Cytokine induced inflammatory bowel disease model using organ-on-a-chip technology

Organ Model: Intestine (Caco2)

Application: Immune Cell Recruitment

Abstract: Over 2 million people in North America suffer from inflammatory bowel disease (IBD), a chronic and idiopathic inflammatory condition. While previous research has primarily focused on studying immune cells as a cause and therapeutic target for IBD, recent findings suggest that non-immune cells may also play a crucial role in mediating cytokine and chemokine signaling, and therefore IBD symptoms.
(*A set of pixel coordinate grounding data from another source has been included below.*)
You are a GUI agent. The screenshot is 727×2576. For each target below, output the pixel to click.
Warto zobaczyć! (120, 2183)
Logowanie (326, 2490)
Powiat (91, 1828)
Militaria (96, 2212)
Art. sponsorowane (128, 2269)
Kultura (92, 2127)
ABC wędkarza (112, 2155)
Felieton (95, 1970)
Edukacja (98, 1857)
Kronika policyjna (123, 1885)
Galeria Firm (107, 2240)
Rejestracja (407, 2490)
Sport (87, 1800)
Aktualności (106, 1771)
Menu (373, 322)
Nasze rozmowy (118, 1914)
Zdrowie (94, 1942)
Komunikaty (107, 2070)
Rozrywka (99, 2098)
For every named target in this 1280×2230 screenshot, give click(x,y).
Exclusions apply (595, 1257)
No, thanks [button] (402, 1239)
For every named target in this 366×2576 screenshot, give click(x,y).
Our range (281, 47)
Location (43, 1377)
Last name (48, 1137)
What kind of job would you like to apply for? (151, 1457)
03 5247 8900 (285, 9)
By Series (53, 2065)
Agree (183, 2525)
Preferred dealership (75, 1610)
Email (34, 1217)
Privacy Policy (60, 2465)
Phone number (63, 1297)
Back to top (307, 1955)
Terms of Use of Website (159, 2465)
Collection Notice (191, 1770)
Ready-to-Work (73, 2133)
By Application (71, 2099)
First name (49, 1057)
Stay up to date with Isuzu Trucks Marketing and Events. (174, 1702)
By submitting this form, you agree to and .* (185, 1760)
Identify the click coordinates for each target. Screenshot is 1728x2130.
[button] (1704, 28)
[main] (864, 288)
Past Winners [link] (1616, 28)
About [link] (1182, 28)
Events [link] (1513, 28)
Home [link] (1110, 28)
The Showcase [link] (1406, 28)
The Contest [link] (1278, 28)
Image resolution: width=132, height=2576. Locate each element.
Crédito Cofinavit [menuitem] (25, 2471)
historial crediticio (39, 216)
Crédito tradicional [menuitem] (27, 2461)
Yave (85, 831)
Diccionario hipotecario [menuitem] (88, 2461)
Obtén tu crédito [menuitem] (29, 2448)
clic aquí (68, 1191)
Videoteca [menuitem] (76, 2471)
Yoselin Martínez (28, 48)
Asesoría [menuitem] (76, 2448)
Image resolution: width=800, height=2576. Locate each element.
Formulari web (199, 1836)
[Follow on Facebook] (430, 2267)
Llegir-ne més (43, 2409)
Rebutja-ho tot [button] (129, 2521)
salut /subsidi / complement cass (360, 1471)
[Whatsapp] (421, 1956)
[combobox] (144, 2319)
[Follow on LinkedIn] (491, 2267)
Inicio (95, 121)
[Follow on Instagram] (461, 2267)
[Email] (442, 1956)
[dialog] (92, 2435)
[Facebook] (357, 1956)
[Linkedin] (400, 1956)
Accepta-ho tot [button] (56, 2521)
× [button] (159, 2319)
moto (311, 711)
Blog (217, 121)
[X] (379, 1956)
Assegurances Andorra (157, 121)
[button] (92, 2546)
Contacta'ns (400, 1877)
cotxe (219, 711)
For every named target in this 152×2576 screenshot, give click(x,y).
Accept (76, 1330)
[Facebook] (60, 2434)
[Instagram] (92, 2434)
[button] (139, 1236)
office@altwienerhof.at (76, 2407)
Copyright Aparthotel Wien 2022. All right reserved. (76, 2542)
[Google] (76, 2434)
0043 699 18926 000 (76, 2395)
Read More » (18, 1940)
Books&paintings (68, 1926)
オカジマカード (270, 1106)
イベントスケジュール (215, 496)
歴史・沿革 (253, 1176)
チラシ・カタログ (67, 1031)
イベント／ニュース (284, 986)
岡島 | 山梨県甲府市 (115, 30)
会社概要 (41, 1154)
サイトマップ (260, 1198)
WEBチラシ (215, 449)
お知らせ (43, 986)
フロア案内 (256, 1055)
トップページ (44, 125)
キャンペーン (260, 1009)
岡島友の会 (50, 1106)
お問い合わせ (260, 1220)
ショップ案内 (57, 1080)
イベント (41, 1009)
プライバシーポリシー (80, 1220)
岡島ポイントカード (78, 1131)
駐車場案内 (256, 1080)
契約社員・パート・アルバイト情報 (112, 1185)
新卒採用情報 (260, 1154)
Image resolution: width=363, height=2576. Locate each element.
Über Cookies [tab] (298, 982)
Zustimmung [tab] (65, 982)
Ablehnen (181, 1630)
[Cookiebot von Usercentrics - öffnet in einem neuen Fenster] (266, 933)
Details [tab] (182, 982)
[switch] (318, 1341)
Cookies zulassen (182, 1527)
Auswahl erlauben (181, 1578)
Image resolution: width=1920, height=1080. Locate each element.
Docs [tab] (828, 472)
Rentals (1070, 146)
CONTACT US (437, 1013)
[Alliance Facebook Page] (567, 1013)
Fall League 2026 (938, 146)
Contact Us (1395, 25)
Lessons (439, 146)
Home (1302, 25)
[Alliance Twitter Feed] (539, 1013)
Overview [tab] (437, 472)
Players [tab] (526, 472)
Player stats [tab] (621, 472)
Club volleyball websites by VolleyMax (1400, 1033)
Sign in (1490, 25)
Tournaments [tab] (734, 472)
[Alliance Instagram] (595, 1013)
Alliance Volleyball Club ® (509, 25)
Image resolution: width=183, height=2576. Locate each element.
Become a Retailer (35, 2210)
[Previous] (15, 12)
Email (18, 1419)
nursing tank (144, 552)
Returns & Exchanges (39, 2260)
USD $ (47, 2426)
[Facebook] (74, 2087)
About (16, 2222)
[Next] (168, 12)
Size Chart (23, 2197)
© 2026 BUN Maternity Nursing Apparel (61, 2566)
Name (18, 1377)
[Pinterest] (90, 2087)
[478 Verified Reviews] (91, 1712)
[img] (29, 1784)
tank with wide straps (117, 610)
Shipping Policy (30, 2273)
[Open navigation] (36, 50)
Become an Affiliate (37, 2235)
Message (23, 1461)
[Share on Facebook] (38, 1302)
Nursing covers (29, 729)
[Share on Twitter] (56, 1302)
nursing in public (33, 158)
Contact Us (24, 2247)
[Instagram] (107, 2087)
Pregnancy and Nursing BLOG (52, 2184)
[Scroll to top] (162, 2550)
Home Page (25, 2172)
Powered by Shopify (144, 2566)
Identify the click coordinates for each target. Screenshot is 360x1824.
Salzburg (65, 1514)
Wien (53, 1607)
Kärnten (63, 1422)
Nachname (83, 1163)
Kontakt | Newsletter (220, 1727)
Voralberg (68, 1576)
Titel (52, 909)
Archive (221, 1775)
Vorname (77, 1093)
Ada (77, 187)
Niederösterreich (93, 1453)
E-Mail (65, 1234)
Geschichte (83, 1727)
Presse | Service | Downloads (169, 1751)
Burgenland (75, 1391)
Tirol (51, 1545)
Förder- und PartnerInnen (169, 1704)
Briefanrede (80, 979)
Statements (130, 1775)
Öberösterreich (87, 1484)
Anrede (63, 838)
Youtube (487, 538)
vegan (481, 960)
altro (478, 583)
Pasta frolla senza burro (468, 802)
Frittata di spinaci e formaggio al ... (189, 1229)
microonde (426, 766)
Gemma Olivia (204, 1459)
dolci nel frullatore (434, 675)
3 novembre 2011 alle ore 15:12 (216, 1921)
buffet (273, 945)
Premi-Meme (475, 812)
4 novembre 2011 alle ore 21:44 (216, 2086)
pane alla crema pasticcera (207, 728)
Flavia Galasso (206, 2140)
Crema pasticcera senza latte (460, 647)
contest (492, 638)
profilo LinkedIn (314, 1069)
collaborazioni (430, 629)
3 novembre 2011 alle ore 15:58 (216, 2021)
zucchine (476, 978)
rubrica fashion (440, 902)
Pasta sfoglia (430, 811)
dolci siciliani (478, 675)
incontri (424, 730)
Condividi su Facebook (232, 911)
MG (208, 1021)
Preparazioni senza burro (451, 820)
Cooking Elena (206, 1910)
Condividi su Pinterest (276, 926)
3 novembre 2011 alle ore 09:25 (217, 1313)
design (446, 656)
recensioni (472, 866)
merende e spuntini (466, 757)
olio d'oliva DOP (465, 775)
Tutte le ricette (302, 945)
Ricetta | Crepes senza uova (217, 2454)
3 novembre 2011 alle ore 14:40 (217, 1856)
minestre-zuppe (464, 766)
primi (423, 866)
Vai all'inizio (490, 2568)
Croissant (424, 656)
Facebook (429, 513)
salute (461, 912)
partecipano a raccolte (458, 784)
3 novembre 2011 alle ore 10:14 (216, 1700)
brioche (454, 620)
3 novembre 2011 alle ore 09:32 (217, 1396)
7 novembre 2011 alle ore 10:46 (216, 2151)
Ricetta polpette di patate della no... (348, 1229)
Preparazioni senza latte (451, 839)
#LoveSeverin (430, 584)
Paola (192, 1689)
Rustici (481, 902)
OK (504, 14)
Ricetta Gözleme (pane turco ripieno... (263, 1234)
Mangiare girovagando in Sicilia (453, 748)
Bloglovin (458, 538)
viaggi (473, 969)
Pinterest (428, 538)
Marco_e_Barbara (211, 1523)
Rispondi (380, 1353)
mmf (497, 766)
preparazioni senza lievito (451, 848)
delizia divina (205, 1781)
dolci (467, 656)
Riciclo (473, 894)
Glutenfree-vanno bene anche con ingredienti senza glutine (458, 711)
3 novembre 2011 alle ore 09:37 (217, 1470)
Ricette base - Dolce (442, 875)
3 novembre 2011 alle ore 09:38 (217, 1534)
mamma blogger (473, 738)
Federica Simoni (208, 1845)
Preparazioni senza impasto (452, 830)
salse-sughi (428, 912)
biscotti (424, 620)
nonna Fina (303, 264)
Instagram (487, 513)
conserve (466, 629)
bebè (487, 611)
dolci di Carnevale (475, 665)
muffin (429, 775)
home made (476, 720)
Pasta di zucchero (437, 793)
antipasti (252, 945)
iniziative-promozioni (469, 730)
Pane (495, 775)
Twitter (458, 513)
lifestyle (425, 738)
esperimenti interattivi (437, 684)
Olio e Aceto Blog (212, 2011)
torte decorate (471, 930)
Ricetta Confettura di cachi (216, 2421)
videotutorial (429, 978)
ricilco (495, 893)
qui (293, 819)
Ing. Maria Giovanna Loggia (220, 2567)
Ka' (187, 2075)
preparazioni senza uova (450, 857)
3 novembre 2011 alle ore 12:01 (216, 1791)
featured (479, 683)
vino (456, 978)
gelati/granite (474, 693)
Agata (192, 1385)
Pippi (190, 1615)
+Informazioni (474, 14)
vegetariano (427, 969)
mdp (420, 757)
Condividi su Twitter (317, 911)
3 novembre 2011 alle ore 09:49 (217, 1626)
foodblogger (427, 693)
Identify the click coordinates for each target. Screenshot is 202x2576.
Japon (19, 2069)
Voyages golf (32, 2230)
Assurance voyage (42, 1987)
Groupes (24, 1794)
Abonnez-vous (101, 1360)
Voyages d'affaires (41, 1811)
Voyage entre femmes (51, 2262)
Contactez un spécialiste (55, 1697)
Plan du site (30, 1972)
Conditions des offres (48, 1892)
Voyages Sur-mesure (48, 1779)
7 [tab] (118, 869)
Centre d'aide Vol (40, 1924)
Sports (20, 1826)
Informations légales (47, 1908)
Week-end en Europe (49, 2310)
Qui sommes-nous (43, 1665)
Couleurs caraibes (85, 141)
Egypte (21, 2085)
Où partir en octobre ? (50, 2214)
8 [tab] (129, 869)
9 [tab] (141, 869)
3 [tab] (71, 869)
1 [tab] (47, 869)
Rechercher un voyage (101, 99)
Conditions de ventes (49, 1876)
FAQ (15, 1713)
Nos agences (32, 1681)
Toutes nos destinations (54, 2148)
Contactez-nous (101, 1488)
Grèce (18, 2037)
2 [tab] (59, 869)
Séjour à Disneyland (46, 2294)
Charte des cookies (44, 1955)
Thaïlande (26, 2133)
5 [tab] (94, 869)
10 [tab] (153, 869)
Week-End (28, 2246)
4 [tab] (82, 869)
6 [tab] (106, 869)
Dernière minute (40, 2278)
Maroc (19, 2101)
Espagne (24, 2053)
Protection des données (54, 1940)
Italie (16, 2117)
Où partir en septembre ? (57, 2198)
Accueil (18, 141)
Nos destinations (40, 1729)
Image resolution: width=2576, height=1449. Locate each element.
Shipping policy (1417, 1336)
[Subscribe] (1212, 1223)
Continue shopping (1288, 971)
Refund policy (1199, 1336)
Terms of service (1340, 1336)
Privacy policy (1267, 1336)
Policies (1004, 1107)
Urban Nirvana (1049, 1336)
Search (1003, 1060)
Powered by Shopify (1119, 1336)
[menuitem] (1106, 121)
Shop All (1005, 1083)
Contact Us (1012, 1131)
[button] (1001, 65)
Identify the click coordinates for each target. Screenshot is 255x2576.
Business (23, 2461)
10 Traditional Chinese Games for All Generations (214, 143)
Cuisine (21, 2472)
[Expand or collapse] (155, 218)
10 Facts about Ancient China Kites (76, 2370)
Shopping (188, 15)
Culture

In this study, we developed an organ-on-a-chip co-culture model of Caco2 epithelial and HUVEC endothelial cells and induced inflammation using pro-inflammatory cytokines TNF-α and IFN-γ. We tested different concentration ranges and delivery orientations (apical vs. basal) to develop a consistently inducible inflammatory response model. We then measured pro-inflammatory cytokines and chemokines IL-6, IL-8, and CXCL-10, as well as epithelial barrier integrity. Our results indicate that this model 1. induces IBD-like cytokine secretion in non-immune cells and 2. decreases barrier integrity, making it a feasible and reliable model to test the direct actions of potential anti-inflammatory therapeutics on epithelial and endothelial cells.